### 3.5 Comparing performance 

Now we have just executed two workloads, one before the Auto Clustering (AC) enablement on the `TRAFFIC` table, and one after the enablement on `TRAFFIC_CLUSTERED` table. Let's compare the result and see if there are any improvements.
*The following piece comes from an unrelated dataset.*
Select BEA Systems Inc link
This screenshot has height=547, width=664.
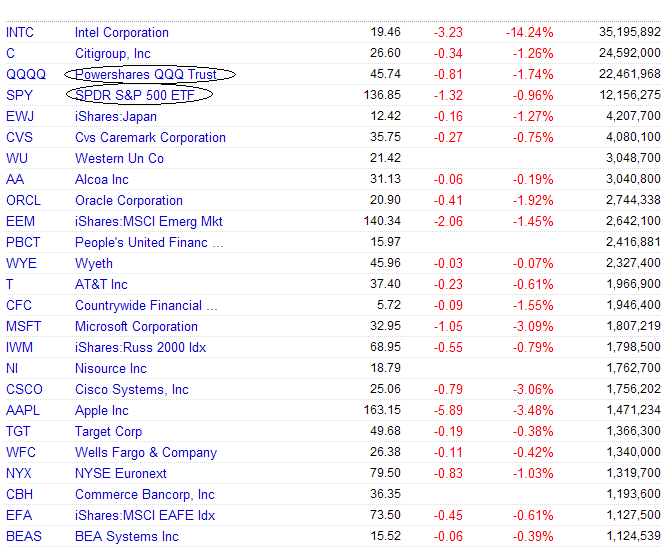point(127,537)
Run the following query, which will scan the query history by Warehouse Name, extract each of the query tag's latest query ID and compare them before and after the AC change.

In [None]:
-- for operations & analysis
use warehouse WH_SUMMIT25_PERF_OPS; 

with base_queries as (
    select 
        query_id,
        warehouse_name,
        REGEXP_SUBSTR(REGEXP_SUBSTR(query_text, 'BASE WORKLOAD QUERY - [0-9]{2}'), '[0-9]{2}') as my_tag,
        query_tag, 
        start_time,
        round(execution_time/1000, 2) as execution_time_sec,
        round(execution_time/1000/3600 * 8, 2) as wh_credits
    FROM TABLE(
        INFORMATION_SCHEMA.QUERY_HISTORY_BY_WAREHOUSE(
            WAREHOUSE_NAME =>'WH_SUMMIT25_PERF_BASE'
        )
    )  
    where 
        execution_time > 0
        and query_text like '%BASE WORKLOAD QUERY%'
        and error_code is null 
        and query_type = 'SELECT'
    qualify row_number() over(partition by my_tag order by start_time desc) = 1
),
ac_queries as (
    select 
        query_id,
        warehouse_name,
        REGEXP_SUBSTR(REGEXP_SUBSTR(query_text, 'AC WORKLOAD QUERY - [0-9]{2}'), '[0-9]{2}') as my_tag,
        query_tag, 
        start_time,
        round(execution_time/1000, 2) as execution_time_sec,
        round(execution_time/1000/3600 * 8, 2) as wh_credits
    FROM TABLE(
        INFORMATION_SCHEMA.QUERY_HISTORY_BY_WAREHOUSE(
            WAREHOUSE_NAME =>'WH_SUMMIT25_PERF_AC'
        )
    )
    where 
        execution_time > 0
        and query_text like '%AC WORKLOAD QUERY%'
        and error_code is null 
        and query_type = 'SELECT'
    qualify row_number() over (partition by my_tag order by start_time desc) = 1
)
select
    b.query_id as base_query_id,
    ac.query_id as ac_query_id,
    b.my_tag as query_tag,
    b.execution_time_sec as base_execution_time_sec,
    ac.execution_time_sec as ac_execution_time_sec,
    round((base_execution_time_sec-ac_execution_time_sec)/base_execution_time_sec  * 100, 2) || '%' as improvement_rate
from base_queries b
left join ac_queries ac on (
    b.my_tag = ac.my_tag
)
order by query_tag
;

We can see that after enabling the Auto Clustering on the `TRAFFIC` table alone (we have not touched the `USER_PROFILE` yet), we have substantial improvements already on all queries we have used in our workload testing.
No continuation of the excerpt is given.